TC murmuró una explicación: estaban entrando en la casa del Rebbe. Aquel era el lugar donde el fallecido líder había vivido y que también le había servido de lugar de trabajo.
Will se quedó boquiabierto: aquel era el sitio. Allí había estado hacía cuarenta y ocho horas.
Enseguida llegaron a una escalera. El número de gente disminuyó. Subieron un piso y se adentraron por un pasillo desierto.
«Directos a la trampa», se dijo Will.
El rabino Freilich los hizo pasar por una puerta que reveló otra.

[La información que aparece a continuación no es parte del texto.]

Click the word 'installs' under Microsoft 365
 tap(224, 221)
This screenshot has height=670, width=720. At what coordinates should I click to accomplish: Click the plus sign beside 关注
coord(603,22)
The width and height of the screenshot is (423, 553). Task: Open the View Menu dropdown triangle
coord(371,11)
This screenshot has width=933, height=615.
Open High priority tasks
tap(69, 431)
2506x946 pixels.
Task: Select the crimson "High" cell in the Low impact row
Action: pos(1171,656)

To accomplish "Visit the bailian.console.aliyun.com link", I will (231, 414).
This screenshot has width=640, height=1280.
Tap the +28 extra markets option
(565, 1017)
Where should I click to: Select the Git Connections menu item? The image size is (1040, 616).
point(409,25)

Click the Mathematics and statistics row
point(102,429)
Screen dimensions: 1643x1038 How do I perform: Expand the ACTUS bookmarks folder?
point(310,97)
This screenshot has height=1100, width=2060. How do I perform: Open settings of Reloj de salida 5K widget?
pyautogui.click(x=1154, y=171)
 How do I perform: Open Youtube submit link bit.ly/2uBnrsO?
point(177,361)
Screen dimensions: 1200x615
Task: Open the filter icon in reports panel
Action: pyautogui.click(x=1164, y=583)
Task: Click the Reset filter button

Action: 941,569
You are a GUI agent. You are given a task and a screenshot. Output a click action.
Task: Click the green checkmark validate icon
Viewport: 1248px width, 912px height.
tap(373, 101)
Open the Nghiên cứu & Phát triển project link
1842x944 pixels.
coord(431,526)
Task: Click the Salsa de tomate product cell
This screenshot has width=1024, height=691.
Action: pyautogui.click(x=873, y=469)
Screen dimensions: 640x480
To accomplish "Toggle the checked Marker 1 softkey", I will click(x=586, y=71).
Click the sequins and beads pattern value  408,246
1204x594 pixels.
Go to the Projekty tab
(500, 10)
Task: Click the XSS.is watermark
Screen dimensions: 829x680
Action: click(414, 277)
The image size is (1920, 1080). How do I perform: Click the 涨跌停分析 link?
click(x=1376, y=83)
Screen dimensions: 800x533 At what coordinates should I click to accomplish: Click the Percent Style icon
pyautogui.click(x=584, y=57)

Se detuvo y dio media vuelta para explicarse con TC.
– Quiero que sepan que lo que van a ver es la manifestación de nuestra desesperación. Es una violación del Yom Kippur que nunca se ha dado en este edificio, y Dios quiera que nunca más vuelva a producirse. Si lo hacemos es únicamente por…
– Por pikuach nefesh -lo interrumpió TC-. Lo sé. Es cuestión de salvar vidas.
El rabino asintió, agradecido por la comprensión de la joven. Luego, se volvió y respiró profundamente, como si se acorazara ante el secreto que se disponía a desvelar. Solo entonces, el rabino Freilich se atrevió a abrir la puerta.